Nathan Lundblad Coordinates Student Travel Grants for APS Meeting

Nathan Lundblad (Associate Professor, Physics) was responsible this year for coordinating student travel grants to the meeting of the Division of Atomic, Molecular, and Optical Physics of the American Physical Society. In support of these student travel grants, he secured a grant of $12,000 from the National Science Foundation, and a grant of $5,000 from the National Institute of Standards and Technology. Congratulations to Nathan!

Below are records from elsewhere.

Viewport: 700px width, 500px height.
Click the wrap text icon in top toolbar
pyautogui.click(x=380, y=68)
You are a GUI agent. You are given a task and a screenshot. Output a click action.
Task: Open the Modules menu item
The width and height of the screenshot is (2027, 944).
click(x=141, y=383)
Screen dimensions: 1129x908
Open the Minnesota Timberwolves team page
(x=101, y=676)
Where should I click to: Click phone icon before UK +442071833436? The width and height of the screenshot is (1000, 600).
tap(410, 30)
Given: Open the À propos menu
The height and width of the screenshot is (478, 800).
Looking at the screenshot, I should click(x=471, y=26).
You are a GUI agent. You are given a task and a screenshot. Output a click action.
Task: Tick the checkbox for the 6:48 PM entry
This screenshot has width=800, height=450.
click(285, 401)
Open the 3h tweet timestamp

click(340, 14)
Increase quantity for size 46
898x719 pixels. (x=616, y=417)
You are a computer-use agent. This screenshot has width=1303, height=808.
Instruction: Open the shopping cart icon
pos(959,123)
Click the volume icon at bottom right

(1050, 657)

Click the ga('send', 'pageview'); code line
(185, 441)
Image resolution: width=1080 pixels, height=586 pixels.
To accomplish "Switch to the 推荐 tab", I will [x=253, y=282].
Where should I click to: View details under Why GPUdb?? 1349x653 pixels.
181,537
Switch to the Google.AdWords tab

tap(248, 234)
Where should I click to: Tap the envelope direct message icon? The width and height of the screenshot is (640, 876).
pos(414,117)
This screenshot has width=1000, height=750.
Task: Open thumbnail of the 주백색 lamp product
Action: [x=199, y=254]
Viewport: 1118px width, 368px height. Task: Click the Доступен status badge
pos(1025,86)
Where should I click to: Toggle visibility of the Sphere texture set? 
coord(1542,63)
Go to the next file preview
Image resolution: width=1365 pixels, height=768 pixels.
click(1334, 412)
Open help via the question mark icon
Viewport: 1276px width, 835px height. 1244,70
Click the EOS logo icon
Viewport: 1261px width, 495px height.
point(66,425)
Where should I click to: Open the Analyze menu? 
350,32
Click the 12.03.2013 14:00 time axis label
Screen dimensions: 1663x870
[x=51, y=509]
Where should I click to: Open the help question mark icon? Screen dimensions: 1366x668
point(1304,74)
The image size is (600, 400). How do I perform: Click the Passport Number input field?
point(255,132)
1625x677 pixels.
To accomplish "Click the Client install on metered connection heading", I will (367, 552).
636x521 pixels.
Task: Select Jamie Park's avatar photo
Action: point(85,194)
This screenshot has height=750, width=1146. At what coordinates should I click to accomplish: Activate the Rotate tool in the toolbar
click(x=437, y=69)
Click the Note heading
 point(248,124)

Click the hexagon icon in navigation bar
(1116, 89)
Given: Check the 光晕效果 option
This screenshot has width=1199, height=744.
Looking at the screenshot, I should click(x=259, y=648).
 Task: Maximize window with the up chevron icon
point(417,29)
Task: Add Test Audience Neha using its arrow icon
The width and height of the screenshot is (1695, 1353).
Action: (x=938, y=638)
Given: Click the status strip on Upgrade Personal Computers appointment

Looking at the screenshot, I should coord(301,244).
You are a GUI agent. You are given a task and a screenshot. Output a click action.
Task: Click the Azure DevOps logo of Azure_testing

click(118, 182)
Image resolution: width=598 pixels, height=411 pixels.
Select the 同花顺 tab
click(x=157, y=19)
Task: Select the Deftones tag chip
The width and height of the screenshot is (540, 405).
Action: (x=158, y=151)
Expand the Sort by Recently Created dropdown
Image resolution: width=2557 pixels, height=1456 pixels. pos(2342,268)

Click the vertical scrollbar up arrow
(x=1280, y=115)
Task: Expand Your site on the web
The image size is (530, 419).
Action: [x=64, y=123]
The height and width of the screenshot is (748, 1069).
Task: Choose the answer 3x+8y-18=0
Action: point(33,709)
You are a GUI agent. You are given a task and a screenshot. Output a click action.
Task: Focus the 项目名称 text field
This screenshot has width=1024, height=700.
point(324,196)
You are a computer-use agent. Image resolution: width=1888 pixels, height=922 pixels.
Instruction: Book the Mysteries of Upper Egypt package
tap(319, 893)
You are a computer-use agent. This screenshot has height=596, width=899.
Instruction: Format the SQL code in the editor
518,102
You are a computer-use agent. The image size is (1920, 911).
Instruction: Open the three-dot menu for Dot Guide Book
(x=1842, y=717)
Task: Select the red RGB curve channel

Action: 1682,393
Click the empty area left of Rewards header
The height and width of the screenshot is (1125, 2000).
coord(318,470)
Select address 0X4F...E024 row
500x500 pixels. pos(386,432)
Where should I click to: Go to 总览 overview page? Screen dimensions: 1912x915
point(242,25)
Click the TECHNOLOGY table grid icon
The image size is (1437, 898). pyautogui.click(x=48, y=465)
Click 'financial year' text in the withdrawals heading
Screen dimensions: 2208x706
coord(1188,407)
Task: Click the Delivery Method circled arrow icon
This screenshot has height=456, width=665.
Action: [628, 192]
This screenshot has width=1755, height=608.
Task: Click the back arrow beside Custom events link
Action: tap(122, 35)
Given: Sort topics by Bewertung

Will Ambrose Receives $5K from State Department of Marine Resources for Bloodworm Studies

The Maine State Department of Marine Resources has awarded a $5,000 contract to enable Will Ambrose (Professor of Biology) to continue studies of bloodworm populations in mid-coast Maine. Bloodworms are a popular bait species for recreational fishermen. While Will is serving at the National Science Foundation as a program director, NSF encourages program directors to remain active in research and allows them time away from the office to do it. This research project is one of several that Will and his technician, Bill Locke ‘07, have continued.